## Your instructions
Continue the news report on retailers' warning about raising the age limit for buying knives and cigarettes, picking up after its final sentence and ignoring the entries that follow it.

## Page text
Start of Block

Retailers have warned that government plans to increase the age at which teenagers can buy knives and cigarettes is likely to lead to "conflict flashpoints" with shop workers.
The warning from the British Retail Consortium (BRC) comes as retail union Usdaw holds its annual respect for shop workers day.
According to the union, more than 10,000 physical assaults are made upon shop workers every year, with underage teenagers attempting to buy age-restricted products among the root causes of the harassment.
The awareness-raising day comes ahead of the raising of age restrictions on cigarettes and knives to 18 on October 1st.
The BRC insists it supports the changes, but claims the new regulations must be communicated to affected customers to avoid an increase in "threatening behaviour, verbal abuse and violence against shop workers".
"Checkouts are conflict flashpoints where restricted goods such as alcohol, cigarettes and knives are concerned. Saying 'no' can be unpleasant, particularly in the face of intimidation, verbal abuse and even violence," cautioned BRC director Kevin Hawkins.

End of Block

## Excerpted records

Start of Block

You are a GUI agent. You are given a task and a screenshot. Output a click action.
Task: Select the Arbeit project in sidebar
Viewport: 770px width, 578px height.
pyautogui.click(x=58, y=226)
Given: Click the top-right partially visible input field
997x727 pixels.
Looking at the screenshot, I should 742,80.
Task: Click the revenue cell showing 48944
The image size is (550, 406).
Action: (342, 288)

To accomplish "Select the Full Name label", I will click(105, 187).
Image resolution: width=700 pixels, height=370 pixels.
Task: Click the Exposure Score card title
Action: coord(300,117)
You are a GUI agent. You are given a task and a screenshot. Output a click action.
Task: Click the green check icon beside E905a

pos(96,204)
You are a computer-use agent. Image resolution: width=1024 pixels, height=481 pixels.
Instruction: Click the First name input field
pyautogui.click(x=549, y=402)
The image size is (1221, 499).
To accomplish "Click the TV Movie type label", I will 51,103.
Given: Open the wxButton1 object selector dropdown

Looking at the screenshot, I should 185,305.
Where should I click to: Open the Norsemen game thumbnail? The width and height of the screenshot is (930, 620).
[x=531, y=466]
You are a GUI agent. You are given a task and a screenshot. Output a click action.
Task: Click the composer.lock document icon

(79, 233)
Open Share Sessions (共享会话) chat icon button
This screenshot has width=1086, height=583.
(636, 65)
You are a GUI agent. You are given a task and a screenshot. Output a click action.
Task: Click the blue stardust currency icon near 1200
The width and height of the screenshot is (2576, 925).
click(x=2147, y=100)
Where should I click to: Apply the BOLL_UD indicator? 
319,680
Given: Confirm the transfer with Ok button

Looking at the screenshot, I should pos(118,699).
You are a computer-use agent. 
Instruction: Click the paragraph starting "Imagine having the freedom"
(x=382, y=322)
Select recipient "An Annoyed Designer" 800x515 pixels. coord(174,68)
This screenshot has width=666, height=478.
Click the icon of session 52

End of Block

## Answer for this exercise
Research conducted by the BRC itself shows that a quarter of small to medium-sized retailers expect to lose at least one member of staff through crime, violence or antisocial behaviour.
"That is unacceptable. No worker in any field of employment should be subjected to threatening or violent behaviour of any kind," Mr Hawkins added.
Announcing the raising of the age at which cigarettes could be bought at earlier this year, then public health minister Caroline Flint said: "Buying cigarettes has been too easy for under-16s and this is partly due to retailers selling tobacco to those under the legal age.
"The law change demonstrates our determination to stop this and to reduce the number of teenagers who smoke. This, in turn, will reduce the number of people with preventable diseases and the incidence of health inequalities."